Unnamed: 0,R&D Spend,Administration,Marketing Spend,State,Profit
22,73994.56,122782.75,303319.26,Florida,110352.25
16,78013.11,121597.55,264346.06,California,126992.93
26,75328.87,144135.98,134050.07,Florida,105733.54
8,120542.52,148718.95,311613.29,New York,152211.77
32,63408.86,129219.61,46085.25,California,97427.84


In [None]:
# One-Hot Encoding.
from sklearn.compose import ColumnTransformer
from sklearn.preprocessing import OneHotEncoder

ct = ColumnTransformer(
    transformers=[("encoder", OneHotEncoder(), [3])], remainder="passthrough"
)
X = np.array(ct.fit_transform(X_train.iloc[:, :].values))

data = pd.DataFrame(
    X,
    columns=[
        "California",
        "Florida",
        "New York",
        "R&D Spend",
        "Administration",
        "Marketing Spend",
        "Profit",
    ],
)

data.head()

Unnamed: 0,California,Florida,New York,R&D Spend,Administration,Marketing Spend,Profit
0,0.0,0.0,1.0,144372.41,118671.85,383199.62,182901.99
1,0.0,0.0,1.0,65605.48,153032.06,107138.38,101004.64
2,1.0,0.0,0.0,46426.07,157693.92,210797.67,96712.8
3,0.0,0.0,1.0,131876.9,99814.71,362861.36,156991.12
4,1.0,0.0,0.0,91992.39,135495.07,252664.93,134307.35


In [None]:
y = np.array(ct.transform(X_test.iloc[:, :].values))

test = pd.DataFrame(
    y,
    columns=[
        "California",
        "Florida",
        "New York",
        "R&D Spend",
        "Administration",
        "Marketing Spend",
        "Profit",
    ],
)

test.head()

Unnamed: 0,California,Florida,New York,R&D Spend,Administration,Marketing Spend,Profit
0,0.0,1.0,0.0,73994.56,122782.75,303319.26,110352.25
1,1.0,0.0,0.0,78013.11,121597.55,264346.06,126992.93
2,0.0,1.0,0.0,75328.87,144135.98,134050.07,105733.54
3,0.0,0.0,1.0,120542.52,148718.95,311613.29,152211.77
4,1.0,0.0,0.0,63408.86,129219.61,46085.25,97427.84


## **When to use Label Encoding vs. One-Hot Encoding?**

This question depends on the dataset and the model we wish to apply. A few points to note before choosing the correct encoding technique.
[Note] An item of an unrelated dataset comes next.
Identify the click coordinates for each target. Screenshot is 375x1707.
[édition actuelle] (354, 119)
**Apply One-Hot Encoding when:**
*  The categorical feature is not ordinal (i.e., India, USA, UK, France, etc.)

*  The number of categorical features is less, so one-hot encoding can be effectively applied.

**Apply Label Encoding when:**
*  The categorical feature is ordinal (like Jr. kg, Sr. kg, Primary School, High School, etc.)

*  The number of categories is quite large as one-hot encoding can lead to high memory consumption.